## WORK INSTRUCTION
From the entries that follow, copy exactly the lines beginning at the line holding "Where should I" and continuing through the line holding "You are a computer-use".

(DATA TO PROCESS begins)

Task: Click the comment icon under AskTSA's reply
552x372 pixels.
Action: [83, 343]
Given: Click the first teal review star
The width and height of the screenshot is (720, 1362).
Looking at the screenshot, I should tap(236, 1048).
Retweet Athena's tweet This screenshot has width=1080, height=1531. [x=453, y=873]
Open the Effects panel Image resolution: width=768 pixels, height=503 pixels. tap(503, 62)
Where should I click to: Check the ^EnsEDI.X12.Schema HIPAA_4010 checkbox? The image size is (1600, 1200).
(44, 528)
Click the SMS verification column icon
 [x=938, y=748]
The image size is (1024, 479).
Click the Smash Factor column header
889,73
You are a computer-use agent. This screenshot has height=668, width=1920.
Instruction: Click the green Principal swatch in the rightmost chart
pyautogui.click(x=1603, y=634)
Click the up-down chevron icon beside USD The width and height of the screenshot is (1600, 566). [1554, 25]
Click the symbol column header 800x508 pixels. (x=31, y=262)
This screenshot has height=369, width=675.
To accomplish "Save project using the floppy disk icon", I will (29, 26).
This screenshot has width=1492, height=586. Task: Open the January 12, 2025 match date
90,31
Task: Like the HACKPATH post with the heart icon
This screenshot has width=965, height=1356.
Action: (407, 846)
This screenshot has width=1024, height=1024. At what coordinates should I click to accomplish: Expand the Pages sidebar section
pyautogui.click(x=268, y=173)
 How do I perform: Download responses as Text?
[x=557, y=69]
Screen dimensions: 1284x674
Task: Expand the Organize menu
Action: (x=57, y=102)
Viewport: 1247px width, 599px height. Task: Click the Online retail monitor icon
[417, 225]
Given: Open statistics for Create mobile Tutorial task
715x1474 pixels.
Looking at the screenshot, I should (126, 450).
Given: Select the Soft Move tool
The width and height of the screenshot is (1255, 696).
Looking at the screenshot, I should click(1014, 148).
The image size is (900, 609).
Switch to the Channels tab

(DATA TO PROCESS ends)

## OUTPUT
Where should I click to: Check the ^EnsEDI.X12.Schema HIPAA_4010 checkbox? The image size is (1600, 1200).
(44, 528)
Click the SMS verification column icon
 [x=938, y=748]
The image size is (1024, 479).
Click the Smash Factor column header
889,73
You are a computer-use agent. This screenshot has height=668, width=1920.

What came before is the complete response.